Hmm, http://www.123seminarsonly.com/Seminar-Reports/008/47584359-captcha.pdf has some advice about eliminating characters that look alike (e.g. 1 and l)

I have no idea how long. I would feel weird about anything less than 6, but beyond that, it feels like picking numbers out of a hat. I guess 10 works. Maybe 8? I don't really know.

A bit out of scope for this task, but have we ever considered creating alternative captchas (math, image classifying, etc?)

sbassett triaged this task as Medium priority.Dec 6 2018, 3:21 PM

We have implementations, but often google type dependencies....

A bit out of scope for this task, but have we ever considered creating alternative captchas (math, image classifying, etc?)

I don't know about math, but I do know image classifying has been discussed before. ConfirmEdit has the ability to do math captchas already, BTW.

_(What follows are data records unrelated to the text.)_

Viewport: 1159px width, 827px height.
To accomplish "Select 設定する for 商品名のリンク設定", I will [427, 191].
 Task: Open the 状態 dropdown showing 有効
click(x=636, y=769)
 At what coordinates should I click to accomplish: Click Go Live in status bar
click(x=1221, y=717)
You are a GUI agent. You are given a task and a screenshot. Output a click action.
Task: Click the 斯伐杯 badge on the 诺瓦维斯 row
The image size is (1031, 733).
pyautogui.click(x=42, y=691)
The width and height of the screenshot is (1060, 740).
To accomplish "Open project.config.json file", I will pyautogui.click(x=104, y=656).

We've even discussed stuff like using machine learning of mouse click timing and such (T158909) or reCAPTCHA-like micro edits (T34695). There are plenty of other tasks in ConfirmEdit (CAPTCHA extension) that you might look through too.

I suspect a math captcha is probably about the same as having an "I am not a bot" checkbox (a regular one, not the fancy Google kind), computers are good at math and parsing the problem isn't likely to be hard. Not that our current captcha is all that great, T141490 says it can be read by off-the-shelf OCR software from 2014.

Image classifying captchas need a large corpus of classified images. Since MediaWiki is open source, an attacker could probably just download our corpus.

Also amusingly relevant: https://xkcd.com/1897/ and https://xkcd.com/810/ ;)

Interesting - thanks for the context and history, @Anomie.